# [THE EXERCISE]
Copy the stretch of the records from the line containing "At what (x,y)" through the line containing "Looking at the", both lines included. Leave out the pictures.

▬▬▬▬▬▬▬▬▬▬

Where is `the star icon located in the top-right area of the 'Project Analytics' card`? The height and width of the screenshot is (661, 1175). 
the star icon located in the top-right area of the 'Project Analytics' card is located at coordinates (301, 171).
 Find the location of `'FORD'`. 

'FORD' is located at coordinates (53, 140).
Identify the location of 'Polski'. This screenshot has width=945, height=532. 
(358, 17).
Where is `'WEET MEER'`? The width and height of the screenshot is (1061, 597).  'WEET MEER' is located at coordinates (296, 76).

▬▬▬▬▬▬▬▬▬▬

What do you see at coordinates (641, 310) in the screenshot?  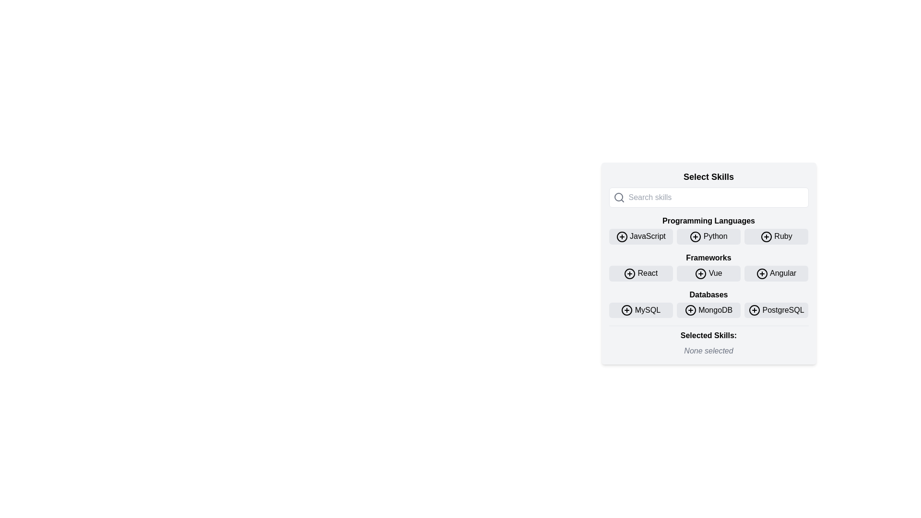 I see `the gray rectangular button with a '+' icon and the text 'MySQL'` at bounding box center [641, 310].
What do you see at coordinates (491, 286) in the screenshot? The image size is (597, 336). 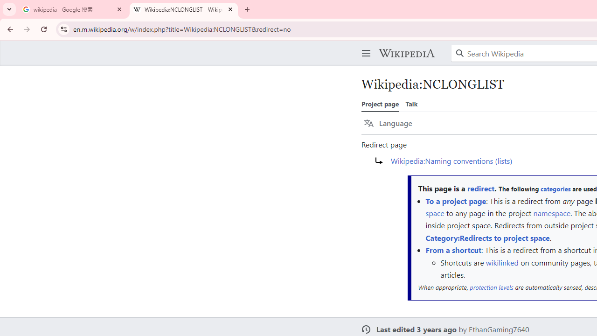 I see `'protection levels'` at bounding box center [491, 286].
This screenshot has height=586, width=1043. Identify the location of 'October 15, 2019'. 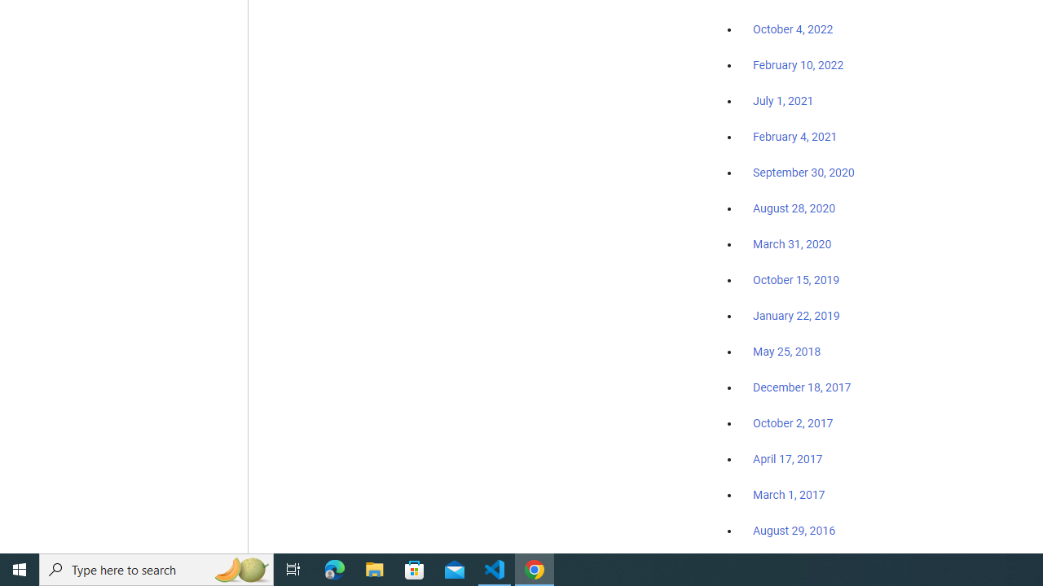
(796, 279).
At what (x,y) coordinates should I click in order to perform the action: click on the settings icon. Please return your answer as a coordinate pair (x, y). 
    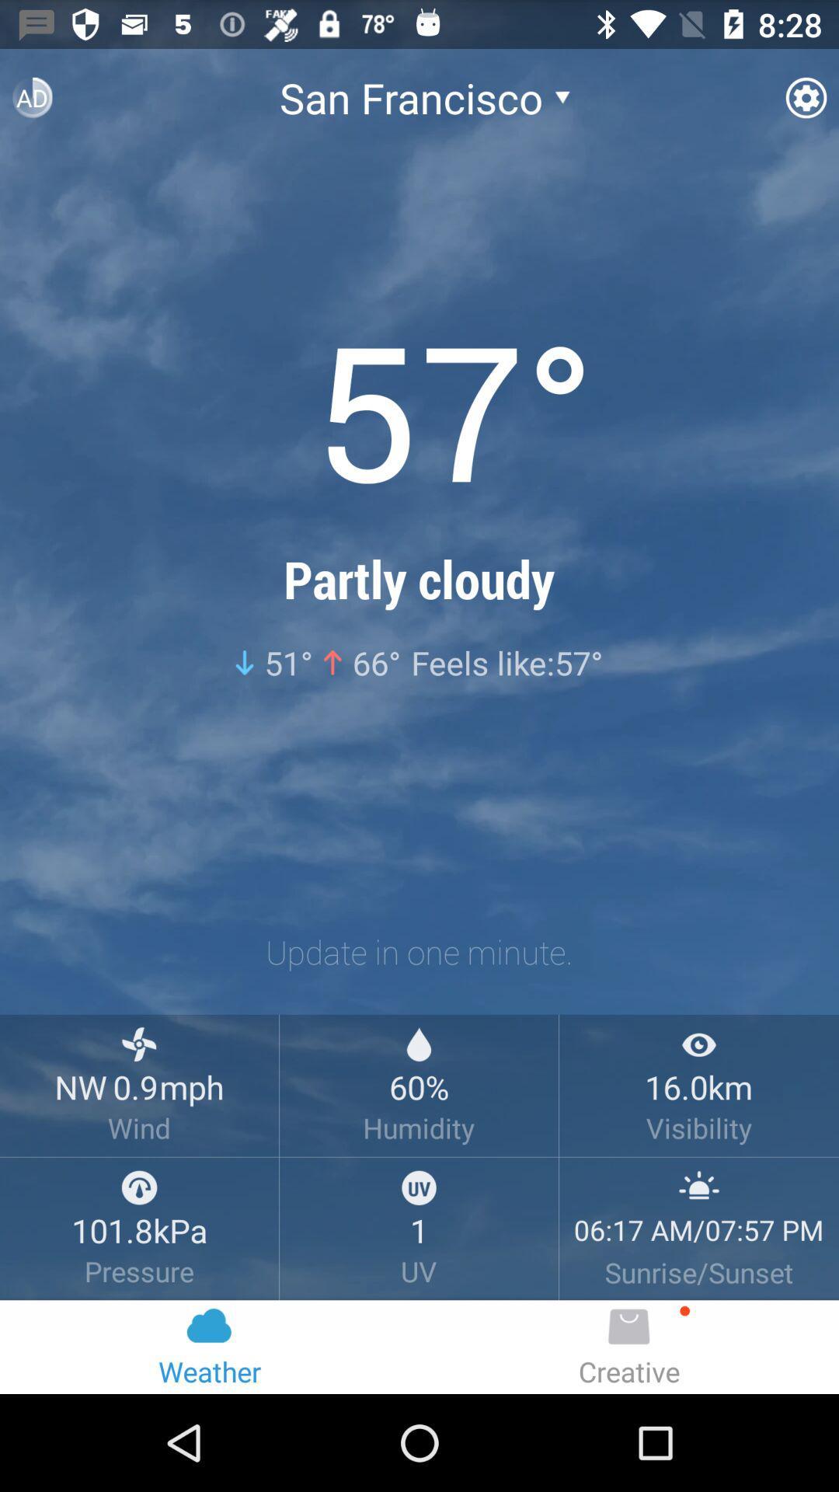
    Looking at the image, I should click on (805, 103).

▬▬▬▬▬▬▬▬▬▬

# [REPLY TO THE TASK]
At what (x,y) coordinates should I click in order to perform the action: click on the settings icon. Please return your answer as a coordinate pair (x, y). 
    Looking at the image, I should click on (805, 103).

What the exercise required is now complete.